À peu près vers le temps où se manifestait le mouvement de retour aux vieux dogmes de l’église réformée, l’on voyait poindre à l’université de Groningue une tendance religieuse qui, d’accord sur certains points avec l’école réactionnaire, était poussée, par un respect beaucoup plus profond des droits de la science, dans une direction très différente. De ce mouvement hétérodoxe, auquel MM. Hofstede de Groot, Pareau et Muurling, professeurs en théologie à l’université dont nous parlons, apportèrent leur contingent avec une rare conformité de vues et de principes (au point de faire des traités théologiques en collaboration), sortit une doctrine bien connue en Hollande sous le nom de doctrine de Groningue. Comme la réaction orthodoxe, l’école de Groningue sent que le mysticisme a en religion une place importante, qu’une morale raisonnable et douce ne suffit pas à la soif d’infini dont l’homme religieux, s’il est vraiment religieux, est toujours dévoré. Elle peut en appeler aux grands mystiques néerlandais des temps antérieurs à la réforme, en particulier à Wessel Gansfort, pour montrer qu’elle est bien réellement dans la tradition nationale quand elle relève le drapeau du mysticisme trop longtemps enterré sous la scolastique traditionnelle des anciens et la moralité sans fondement sérieux des modernes. En même temps elle ne peut se dissimuler que les progrès des sciences ont rendu nécessaire une révision du dogme chrétien, que les vieilles doctrines orthodoxes ne sont plus en rapport avec l’esprit moderne, que la Bible, librement interprétée, n’est rien moins que favorable à plusieurs dogmes. En particulier, elle éprouve le besoin vraiment philosophique, et que ressentiront désormais toutes les théologies scientifiques, de rattacher le christianisme, la Bible, l’église, tout le développement religieux de l’humanité, à un principe assez vaste pour en embrasser les péripéties et les innombrables variations, Ce principe, déjà proclamé par Lessing et Herder, c’est l’éducation du genre humain par Dieu, qui veut élever les hommes, ses enfans, à sa ressemblance progressive.
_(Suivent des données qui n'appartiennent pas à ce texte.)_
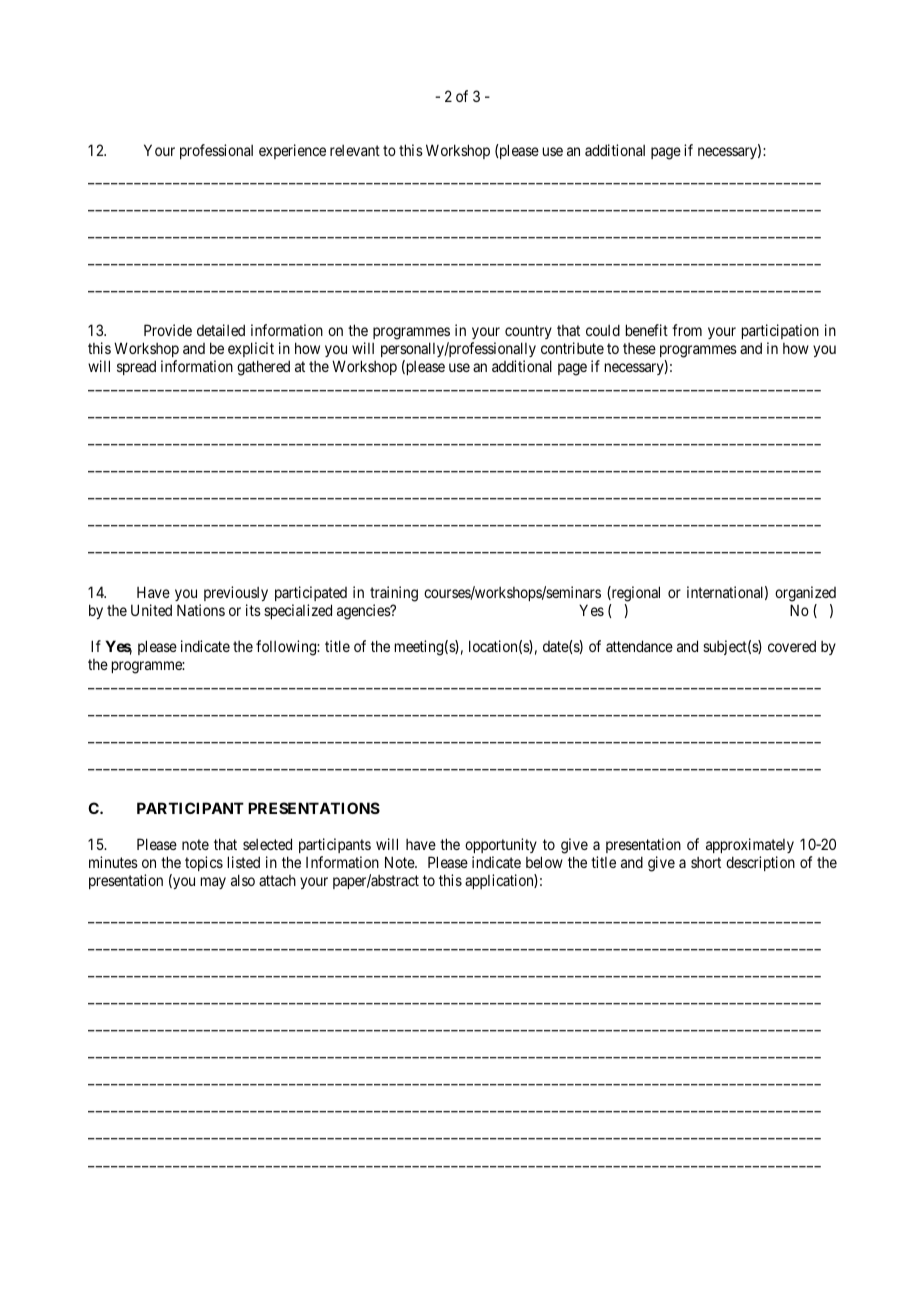 Image resolution: width=924 pixels, height=1308 pixels. I want to click on training, so click(394, 594).
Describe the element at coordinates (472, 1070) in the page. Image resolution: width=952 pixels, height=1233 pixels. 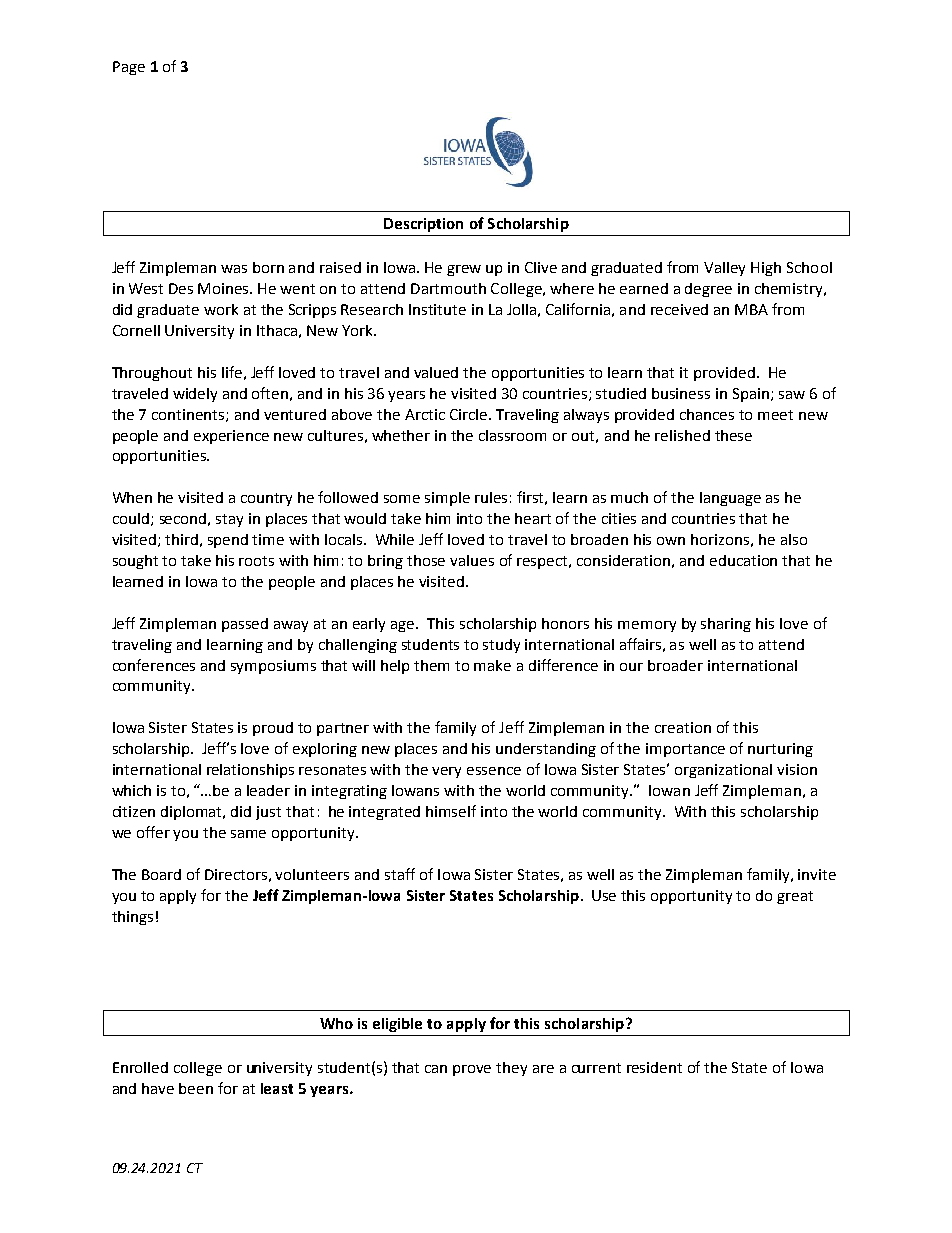
I see `prove` at that location.
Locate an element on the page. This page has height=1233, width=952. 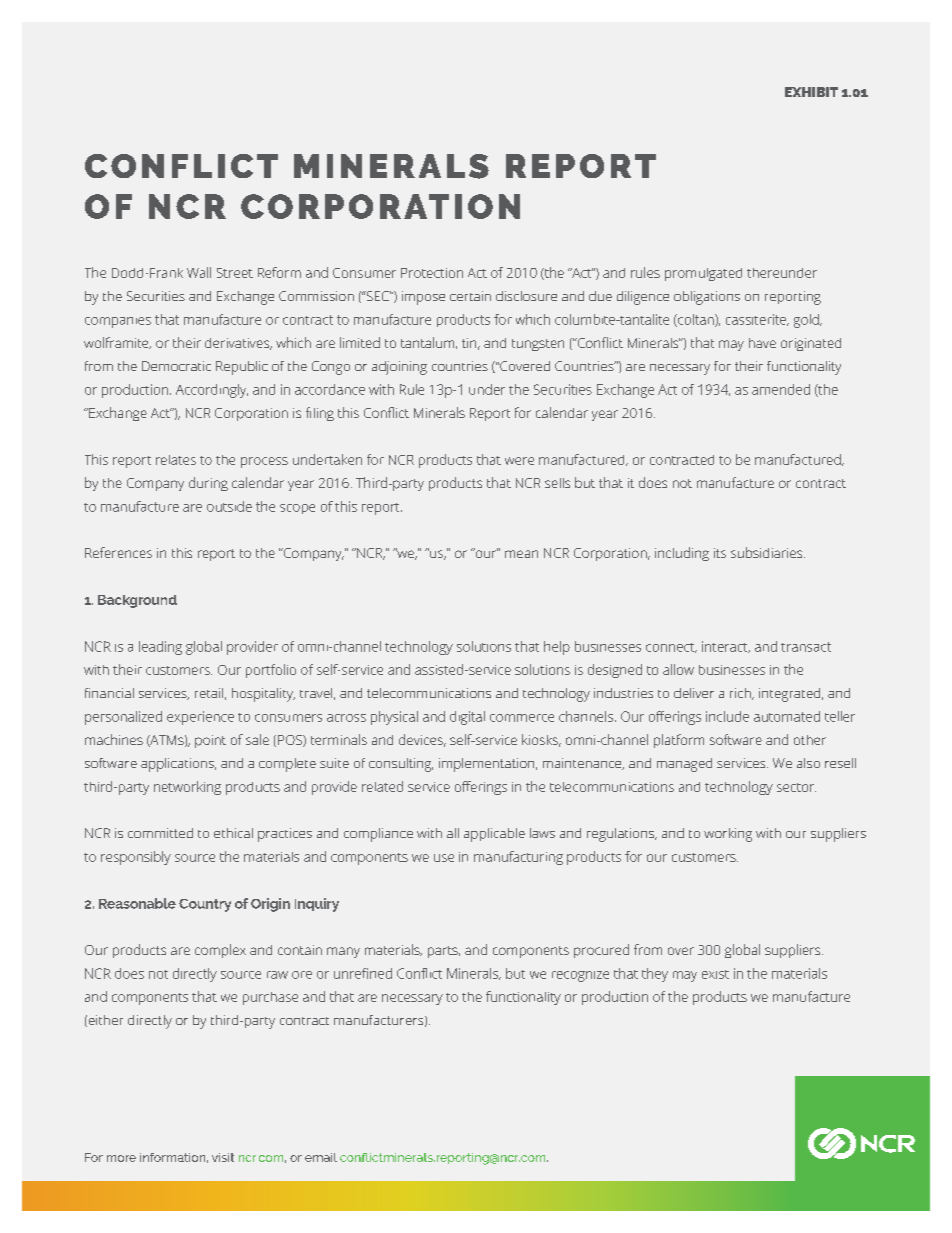
Wall is located at coordinates (199, 272).
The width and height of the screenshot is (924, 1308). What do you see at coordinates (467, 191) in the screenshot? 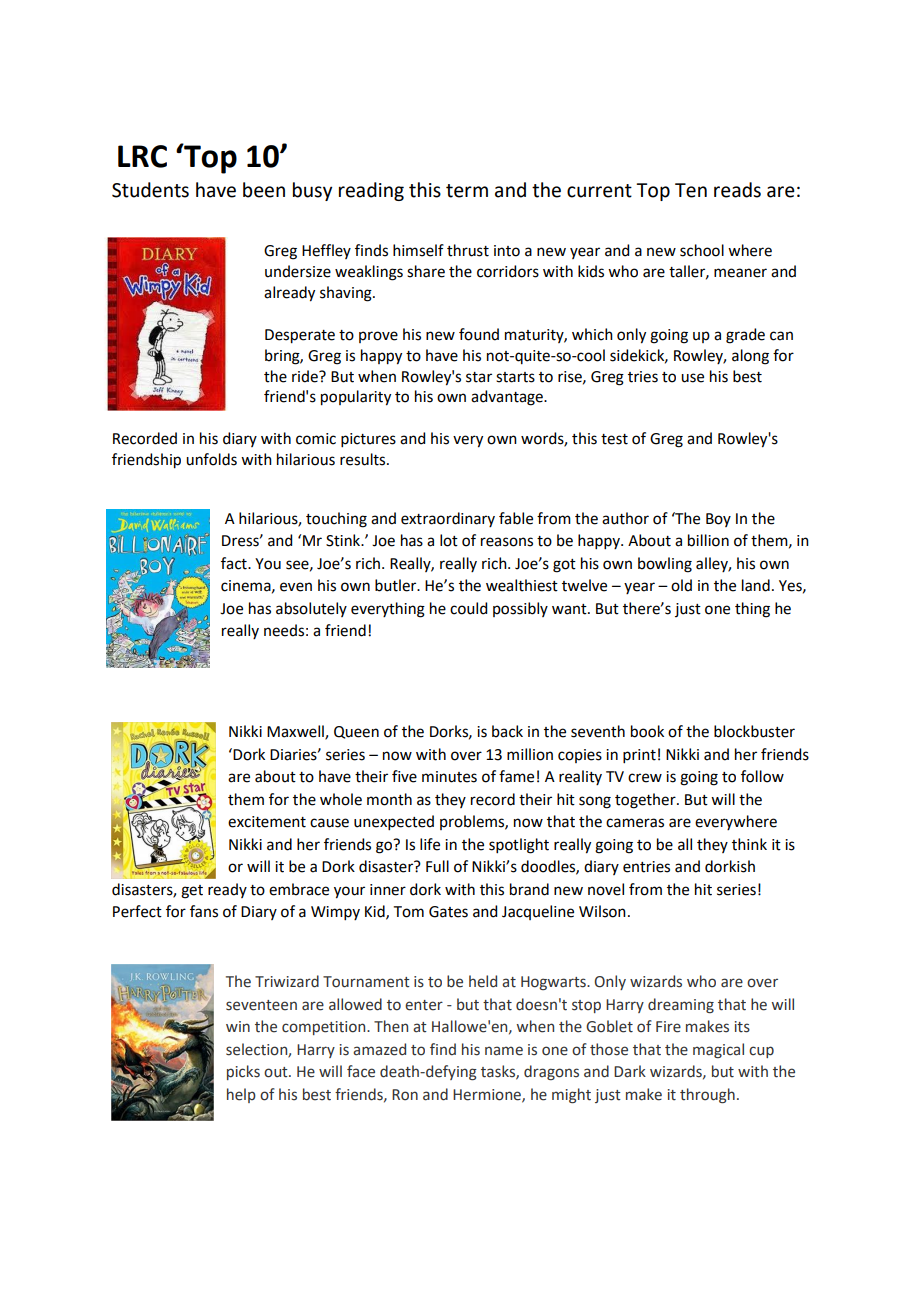
I see `term` at bounding box center [467, 191].
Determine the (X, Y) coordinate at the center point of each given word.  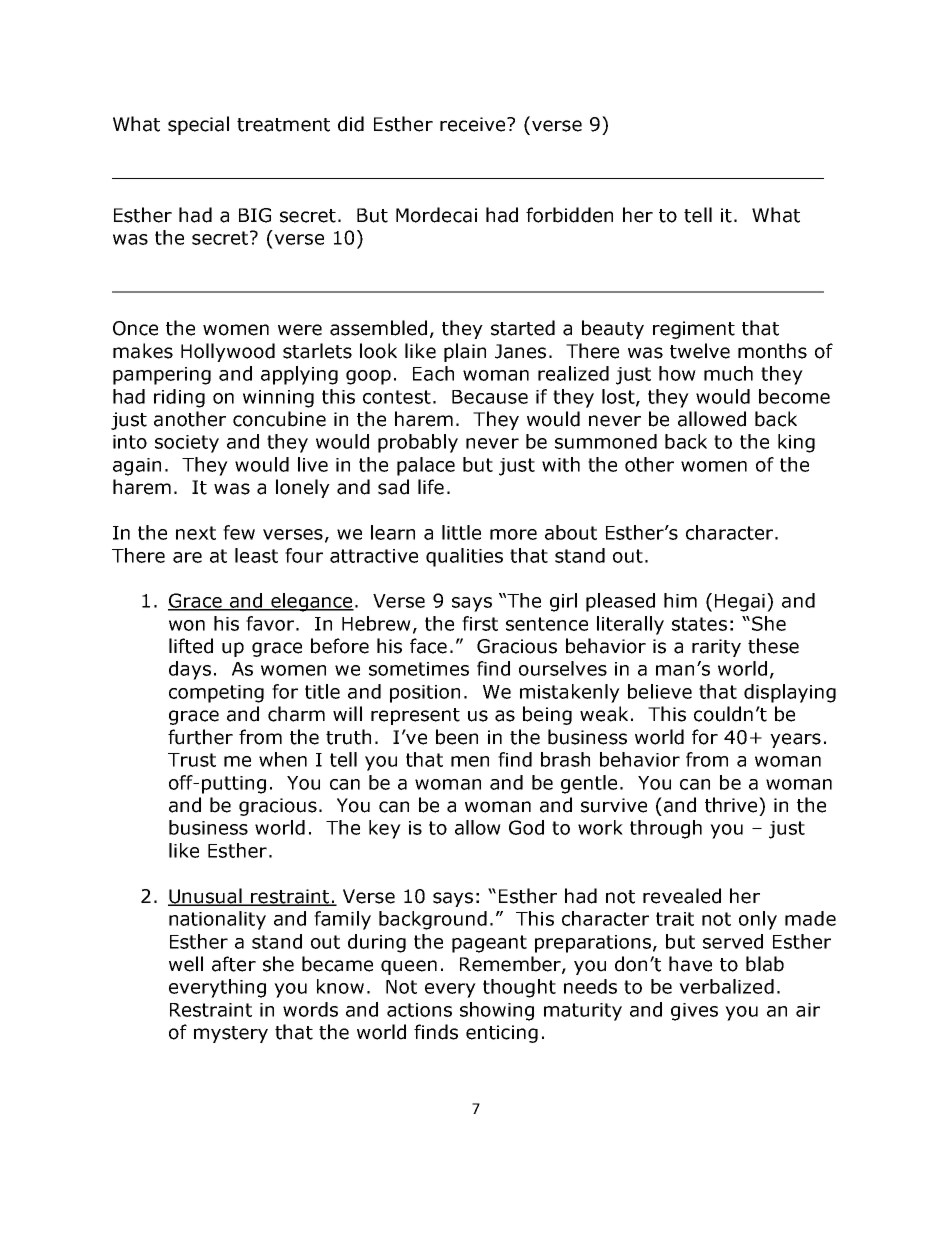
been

Le point culminant de cette action éducatrice de Dieu est l’envoi du Christ, sur la nature duquel les docteurs de Groningue ont une théorie qui se rapproche beaucoup de l’arianisme. Le Christ ne serait pas Dieu, mais un être divin préparé par le Père céleste à la mission qu’il est venu remplir en revêtant la nature humaine. Depuis son ascension, le Christ, à qui Dieu a en quelque sorte délégué son pouvoir sur les hommes, dirige toujours les destinées religieuses de l’église, et c’est dans ce sentiment d’une communion immédiate, personnelle avec le Christ glorifié que réside surtout l’élément mystique de la doctrine de Groningue. L’amour des hommes, le désir de concourir à leur bien-être matériel et moral constitue la marque essentielle du christianisme et du chrétien. Sur les autres points de l’enseignement ecclésiastique, cette école s’attache en général à un juste milieu qui n’est pas toujours très satisfaisant pour une raison exigeante ; mais elle plut dès l’abord à un grand nombre d’esprits que rebutaient les aspérités du vieux calvinisme, et qui se trouvèrent tout heureux de pouvoir vivre de la vie religieuse sans mettre leur bon sens à la torture. Le recueil périodique intitulé la Vérité dans la Charité (Waarheide in Liefde) développe les idées de l’école de Groningue avec un succès qui prouve la sympathie qu’elles rencontrent dans le public. Il faut remarquer, à l’honneur de cette école, que les hommes qui s’y sont rattachés, laïques et pasteurs, ont pris l’initiative ou le patronage d’un grand nombre d’œuvres de philanthropie éclairée. Beaucoup d’institutions ayant pour but le relèvement moral et l’instruction du peuple, le soulagement de ses misères et la propagation d’une piété spiritualiste et tolérante, sont dues à leur zèle, et chose assez rare, on put voir l’hétérodoxie de Groningue faire quelque honte, par sa ferveur philanthropique, à l’orthodoxie voisine, qui s’était un peu trop endormie dans ses vieilles habitudes. Toutefois son système de compromis en matière de doctrines, qui ne contentait nullement la réaction orthodoxe et lui valut de sa part de très violentes attaques, ne devait pas tarder à être dépassé par la science religieuse dont elle avait elle-même répandu le goût et maintenu le bon droit. Ce qui lui manquait surtout, c’était la critique et l’esprit philosophique.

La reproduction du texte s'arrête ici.